Starting point is 00:34:54 So I'm kind of in that, in that middle state. I kind of look at this as, yeah, you know, the more bearish the community is and the crypto community is clearly bearish, the less likely it is that we're going to get that, that break down into, you know, below the Bitcoin needs fresh powder. Dude, people can say whatever they want with clarity, no clarity. Dude, you need some new money in this market. 100%. So fucking stale.
Starting point is 00:35:22 I think the old guys are so fed up with, you know, Michael Saylor that they're just dumping there. The whole thesis that most of the people bought Bitcoin on 13 years ago is completely gone. Oh, that's not true. That's not true. I think it is, actually. The whole sovereign nature, the self-sovereignty.

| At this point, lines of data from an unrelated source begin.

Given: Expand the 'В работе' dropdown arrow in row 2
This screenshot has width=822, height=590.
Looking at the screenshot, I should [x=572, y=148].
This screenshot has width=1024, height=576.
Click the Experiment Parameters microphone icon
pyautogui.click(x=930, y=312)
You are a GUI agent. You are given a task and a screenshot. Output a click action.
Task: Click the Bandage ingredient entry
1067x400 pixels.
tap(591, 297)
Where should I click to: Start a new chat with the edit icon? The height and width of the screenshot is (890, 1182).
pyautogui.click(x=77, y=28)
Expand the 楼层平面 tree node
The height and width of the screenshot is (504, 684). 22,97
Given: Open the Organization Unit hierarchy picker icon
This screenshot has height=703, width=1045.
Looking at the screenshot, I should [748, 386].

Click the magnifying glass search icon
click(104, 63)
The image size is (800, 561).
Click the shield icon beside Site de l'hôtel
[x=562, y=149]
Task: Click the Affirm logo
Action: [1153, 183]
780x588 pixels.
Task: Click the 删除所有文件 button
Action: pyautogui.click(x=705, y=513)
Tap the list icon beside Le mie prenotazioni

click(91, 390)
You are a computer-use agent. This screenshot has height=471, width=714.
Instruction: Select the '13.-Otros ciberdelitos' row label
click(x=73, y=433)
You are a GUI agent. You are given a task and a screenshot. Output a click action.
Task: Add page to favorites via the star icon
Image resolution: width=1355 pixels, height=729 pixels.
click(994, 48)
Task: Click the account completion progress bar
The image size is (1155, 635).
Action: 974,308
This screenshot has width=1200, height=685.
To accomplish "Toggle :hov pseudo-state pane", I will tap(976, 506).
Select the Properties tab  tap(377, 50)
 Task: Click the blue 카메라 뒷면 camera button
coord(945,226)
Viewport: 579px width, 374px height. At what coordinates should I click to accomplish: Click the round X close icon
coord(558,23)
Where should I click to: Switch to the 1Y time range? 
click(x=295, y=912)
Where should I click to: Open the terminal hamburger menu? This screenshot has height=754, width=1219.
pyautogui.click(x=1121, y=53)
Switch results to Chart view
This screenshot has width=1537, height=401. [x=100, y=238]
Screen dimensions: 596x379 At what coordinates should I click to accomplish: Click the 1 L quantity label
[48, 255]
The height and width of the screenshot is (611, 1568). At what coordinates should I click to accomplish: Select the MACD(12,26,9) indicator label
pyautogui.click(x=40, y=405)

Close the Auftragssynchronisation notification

Starting point is 00:35:41 You can't confiscate it. Dude, if they, you know, drop ATF people on your house, you're going to, you're going to, You're going to surrender your fucking seat. Oh, it wasn't the majority of the thesis that the U.S. dollar was going to be inflated to zero and Bitcoin couldn't be? That's it. Thank you, Lloyd.
Starting point is 00:35:59 You're very pithy and very real. I think that's the thesis that most investors that matter. Now, a lot of OGs, you're right. There are a lot of OGs who are disgusted by the fact that Black Rock and Fidelity have taken over the narrative. And they have been selling nonstop. By the way, that's called distribution. that's incredibly healthy for it is so important dude until we get those coins back at 60 50 48 average
Starting point is 00:36:27 we have too many cheap coins that are sitting back doing nothing it's a liquidity issue so so in my mind you can't have it both ways exactly on the path to bitcoin being and i don't subscribe to the 10 million nonsense but on the path the bitcoin being digital gold which would imply six or 700 000 give or take, depending on how, what percentage, and this is the whole Peter Schiff conversation I had on Friday, what percentage of gold is monetary premium as opposed to, you know, usage, jewelry, et cetera. But on the path to that, you have to get distribution. It has to be held, more widely held. It has to be, and widely held, by the way, when it's fidelity in BlackRock, that's widely held, because that's, there's a lot of people underneath that. It's not just
Starting point is 00:37:11 individual companies. Even MSTR to a degree is widely held because of how many shareholders, holders are in MSR. But it has to happen. And in order for that to happen, you need whales to give up their coins. And when they do, it tanks the market. And so, you know, we've seen that. That's been a nonstop trend since, you know, basically going back a year now. So, you know, we saw the first one was last June, July, was that big 80,000 coin sale from Galaxy, which was reported in July and, you know, et cetera. And I've studied that one because I know exactly how it was done. But, you know, See, Dave, my, sorry to break you off, but my concern is we have to get through 73, then we have to get through 83, then we have to get through 93. What happens at 100? These guys missed, their wives are so pissed off. They didn't sell 110, right?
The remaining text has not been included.